[DATA EXCERPTS — start]

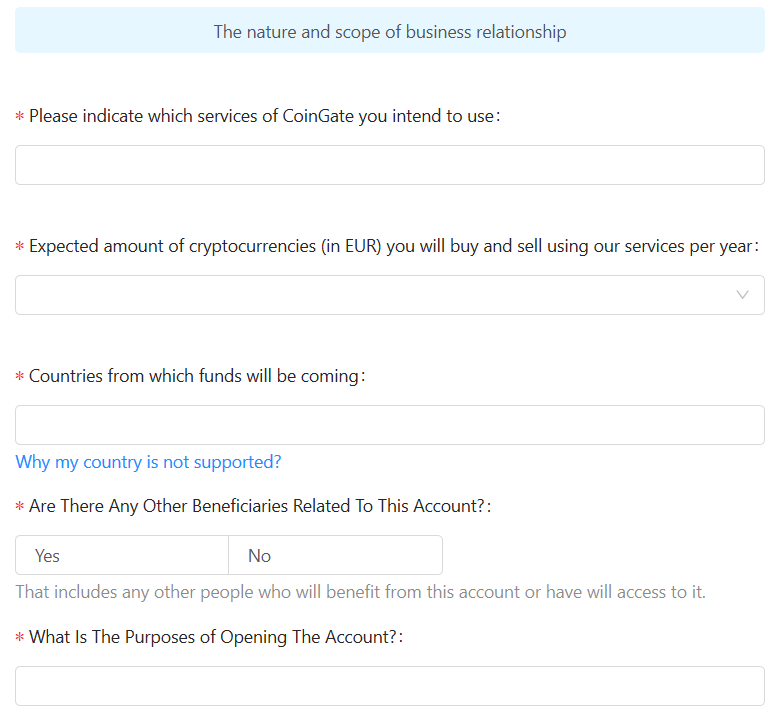Click the 'What Is The Purposes' label
The height and width of the screenshot is (714, 778).
point(216,637)
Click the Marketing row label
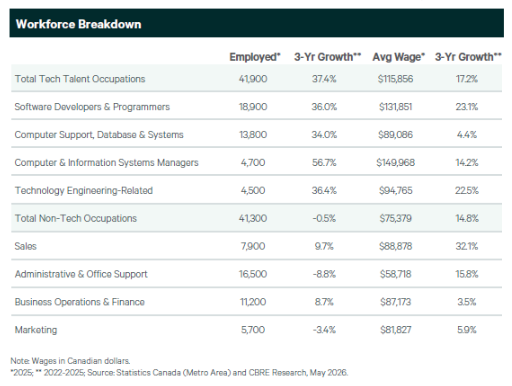This screenshot has width=512, height=386. click(36, 330)
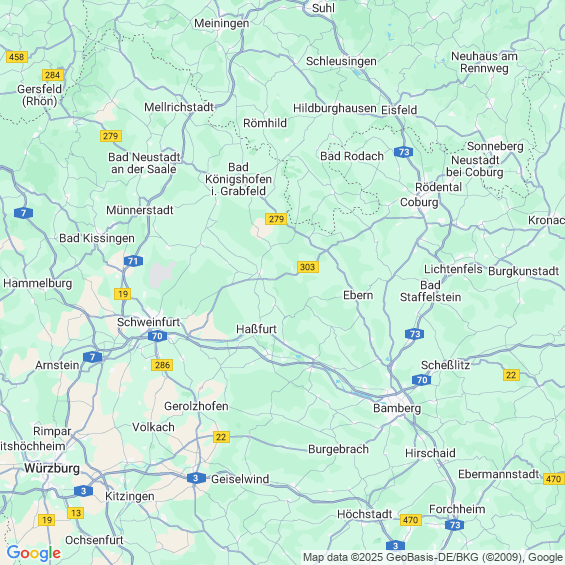Click the B458 road shield
Viewport: 565px width, 565px height.
(x=17, y=57)
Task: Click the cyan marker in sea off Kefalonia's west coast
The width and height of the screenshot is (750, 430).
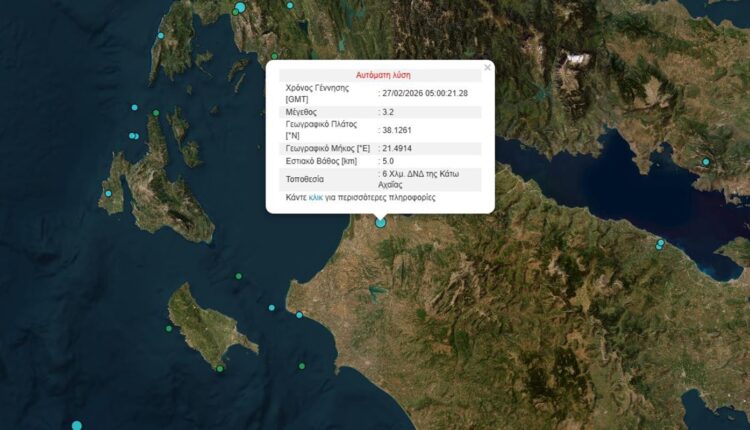Action: pyautogui.click(x=108, y=194)
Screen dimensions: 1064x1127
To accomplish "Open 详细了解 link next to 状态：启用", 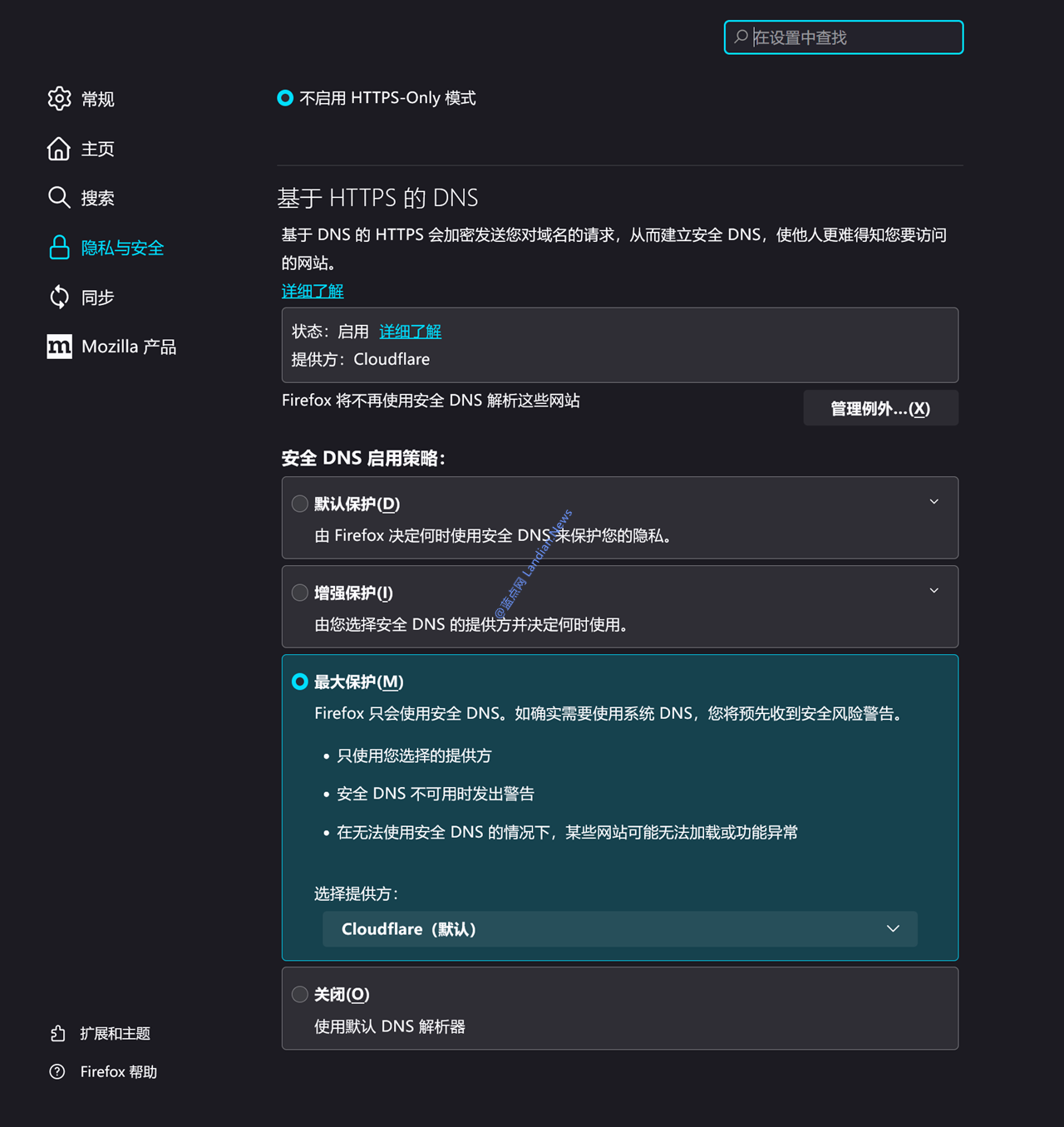I will coord(410,332).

[DATA EXCERPTS — finish]

#### WHAT TO WORK ON
From the records above, transcribe exactly the lines starting at the one containing "Click the Marketing row label" and ending at the one containing "Screen dimensions: 1064x1127". Skip the pictures.

#### SOLUTION TO THIS PROBLEM
Click the Marketing row label
This screenshot has width=512, height=386. click(36, 330)
Click the B458 road shield
Viewport: 565px width, 565px height.
(x=17, y=57)
Task: Click the cyan marker in sea off Kefalonia's west coast
The width and height of the screenshot is (750, 430).
Action: pyautogui.click(x=108, y=194)
Screen dimensions: 1064x1127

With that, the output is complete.